Media Pemersatu Masyarakat Gayo

Terasa ada yang kurang rasanya jika berkunjung ke Tanoh Gayo jika tidak menyaksikan pacuan kuda, atau dengan bahasa setempat disebut pacu kude. Sebuah event perlombaan pacuan kuda tradisional yang selalu ditunggu-tunggu dan membawa berkah di tiga kabupaten Gayo, yaitu Bener Meriah, Aceh Tengah dan Gayo Lues.

Dengan segala keunikannya, pacu kude merupakan hiburan rakyat turun-temurun di Tanoh Gayo yang telah berlangsung bahkan sebelum datangnya Belanda. Pada eranya pacu kuda digelar dengan arena pacuan yang lurus di tepi pantai Danau Lut Tawar yang jaraknya sekitar 1,5 km.

Dengan sisi barat berbatas Danau Lut Tawar sementara sisi timur dipagari dengan geluni (sejenis rotan). Pacu kude ini biasa diselengggarakan pada saat luwes belang – masa setelah masa panen padi yang sering kali berada di bulan Agustus. Cuaca pada saat bulan itu juga sangat mendukung karena berada dalam musim kemarau. Hingga kemudian ditetapkanlah pacu kude pada bulan Agustus tersebut.

Bagian Data
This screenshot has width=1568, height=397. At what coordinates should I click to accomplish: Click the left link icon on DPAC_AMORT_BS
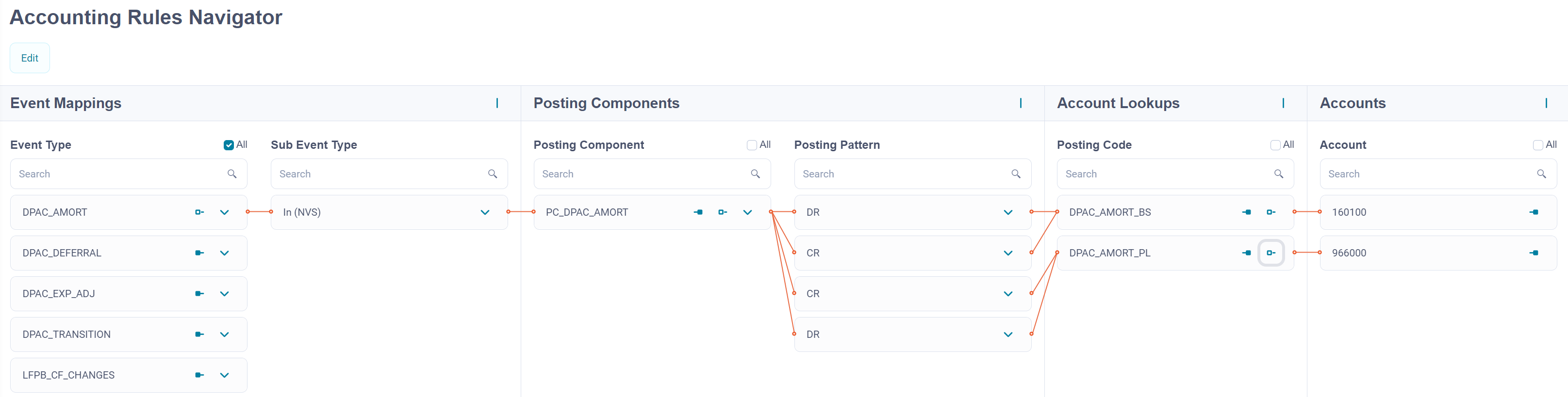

Soal Latihan
Salin tanpa perubahan bagian teks tentang pacu kude di Tanoh Gayo yang terletak di antara "Dengan sisi barat" dan "bulan Agustus tersebut.", termasuk kedua batas tersebut.

Hasil Latihan
Dengan sisi barat berbatas Danau Lut Tawar sementara sisi timur dipagari dengan geluni (sejenis rotan). Pacu kude ini biasa diselengggarakan pada saat luwes belang – masa setelah masa panen padi yang sering kali berada di bulan Agustus. Cuaca pada saat bulan itu juga sangat mendukung karena berada dalam musim kemarau. Hingga kemudian ditetapkanlah pacu kude pada bulan Agustus tersebut.